Exercise goal
Rewrite the records below, substituting "Which spot do I click to" for every "Where should I click to" and leaving everything else unchanged.

Information provided
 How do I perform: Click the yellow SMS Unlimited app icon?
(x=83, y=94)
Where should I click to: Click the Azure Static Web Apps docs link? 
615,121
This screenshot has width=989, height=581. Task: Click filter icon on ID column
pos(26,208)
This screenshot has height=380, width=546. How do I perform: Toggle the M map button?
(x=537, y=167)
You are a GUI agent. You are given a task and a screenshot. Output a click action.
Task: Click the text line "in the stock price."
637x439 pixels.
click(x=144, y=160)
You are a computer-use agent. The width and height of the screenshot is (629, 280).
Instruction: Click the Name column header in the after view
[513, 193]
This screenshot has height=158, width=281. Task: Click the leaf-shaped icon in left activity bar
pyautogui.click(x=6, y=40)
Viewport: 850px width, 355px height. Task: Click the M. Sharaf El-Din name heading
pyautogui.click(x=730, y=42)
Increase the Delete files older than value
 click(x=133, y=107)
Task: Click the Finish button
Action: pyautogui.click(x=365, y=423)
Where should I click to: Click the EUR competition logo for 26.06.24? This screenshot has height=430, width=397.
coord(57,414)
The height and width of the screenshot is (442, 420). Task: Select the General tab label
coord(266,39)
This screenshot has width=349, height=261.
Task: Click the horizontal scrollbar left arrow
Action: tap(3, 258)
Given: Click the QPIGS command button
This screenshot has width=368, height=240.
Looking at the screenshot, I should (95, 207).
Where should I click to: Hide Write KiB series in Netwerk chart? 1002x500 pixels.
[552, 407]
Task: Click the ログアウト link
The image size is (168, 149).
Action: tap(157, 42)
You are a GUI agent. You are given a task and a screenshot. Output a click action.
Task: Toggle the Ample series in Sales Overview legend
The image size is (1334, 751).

Output below
 How do I perform: Click the yellow SMS Unlimited app icon?
(x=83, y=94)
Which spot do I click to: Click the Azure Static Web Apps docs link? 
615,121
This screenshot has width=989, height=581. Task: Click filter icon on ID column
pos(26,208)
This screenshot has height=380, width=546. How do I perform: Toggle the M map button?
(x=537, y=167)
You are a GUI agent. You are given a task and a screenshot. Output a click action.
Task: Click the text line "in the stock price."
637x439 pixels.
click(x=144, y=160)
You are a computer-use agent. The width and height of the screenshot is (629, 280).
Instruction: Click the Name column header in the after view
[513, 193]
This screenshot has height=158, width=281. Task: Click the leaf-shaped icon in left activity bar
pyautogui.click(x=6, y=40)
Viewport: 850px width, 355px height. Task: Click the M. Sharaf El-Din name heading
pyautogui.click(x=730, y=42)
Increase the Delete files older than value
 click(x=133, y=107)
Task: Click the Finish button
Action: pyautogui.click(x=365, y=423)
Which spot do I click to: Click the EUR competition logo for 26.06.24? This screenshot has height=430, width=397.
coord(57,414)
The height and width of the screenshot is (442, 420). Task: Select the General tab label
coord(266,39)
This screenshot has width=349, height=261.
Task: Click the horizontal scrollbar left arrow
Action: tap(3, 258)
Given: Click the QPIGS command button
This screenshot has width=368, height=240.
Looking at the screenshot, I should (95, 207).
Which spot do I click to: Hide Write KiB series in Netwerk chart? 1002x500 pixels.
[552, 407]
Task: Click the ログアウト link
The image size is (168, 149).
Action: tap(157, 42)
You are a GUI agent. You are given a task and a screenshot. Output a click action.
Task: Toggle the Ample series in Sales Overview legend
The image size is (1334, 751).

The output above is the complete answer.